Appellant appealed his conviction in case number H029725, raising claims that the trial court's prejudicial denial of his motion to substitute counsel and to accede to defense counsel's declaration of a conflict at the critical new trial motion stage violated his right to effective, conflict-free assistance of counsel guaranteed by the Sixth and Fourteenth Amendments.

This court remanded the case to the superior court for further proceedings on appellant's allegations concerning his counsel's performance. This court directed that if the superior court found that appellant had presented a colorable claim of ineffective assistance of counsel, the court was to appoint new counsel to fully investigate and if appropriate present a motion for a new trial based on ineffective assistance of counsel. Alternatively, if the court did not find a colorable claim of ineffective assistance of counsel, the court should proceed to resentence appellant.

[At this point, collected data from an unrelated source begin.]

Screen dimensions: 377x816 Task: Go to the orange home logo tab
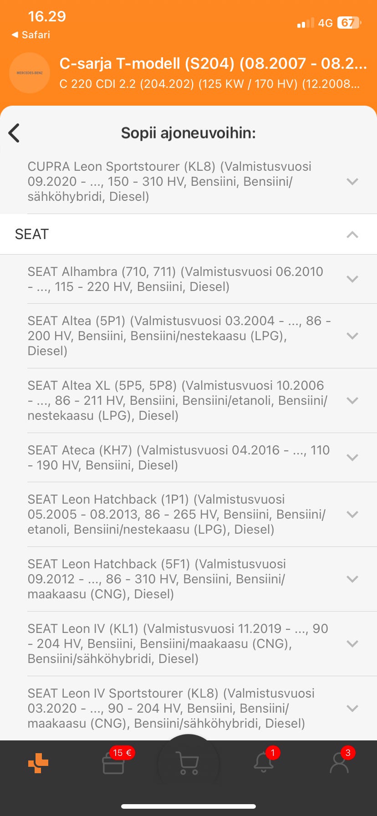38,763
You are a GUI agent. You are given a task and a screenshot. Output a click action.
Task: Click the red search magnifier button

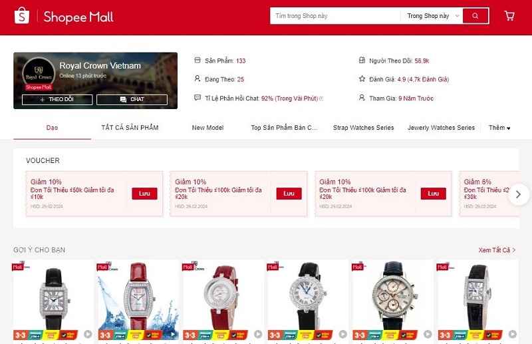click(475, 16)

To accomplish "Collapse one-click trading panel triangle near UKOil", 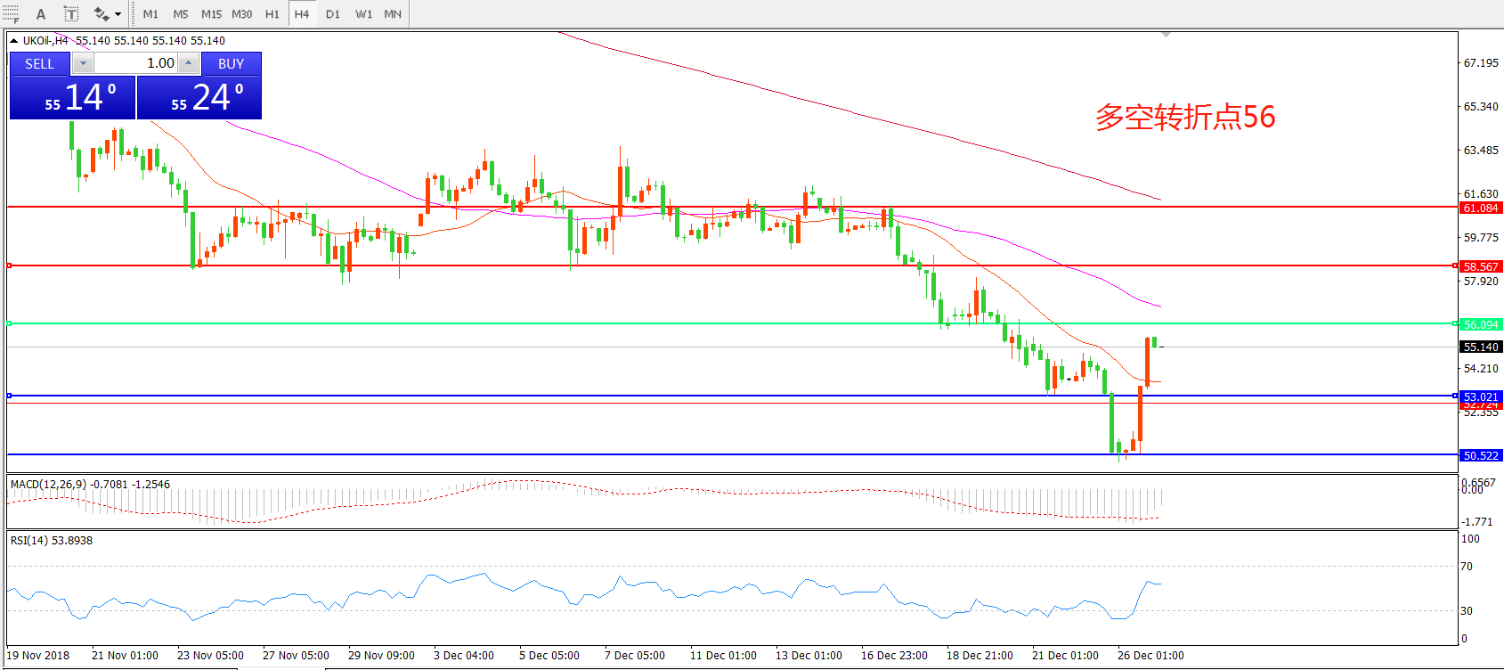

On remand, on October 17, 2008, the superior court denied appellant's Marsden motion. On December 16, 2008, appellant was resentenced to eight years in state prison consisting of the mid-term of six years on count one and a consecutive subordinate term of two years on count two.

People v. Marsden (1970) 2 Cal.3d 118 (Marsden).

Appellant filed a timely notice of appeal on December 22, 2008.

On appeal, appellant contends that the trial court's failure to find a colorable claim of ineffective assistance of counsel based on counsel's failure to hire a Stoll expert was a prejudicial abuse of discretion that violated his Sixth Amendment rights.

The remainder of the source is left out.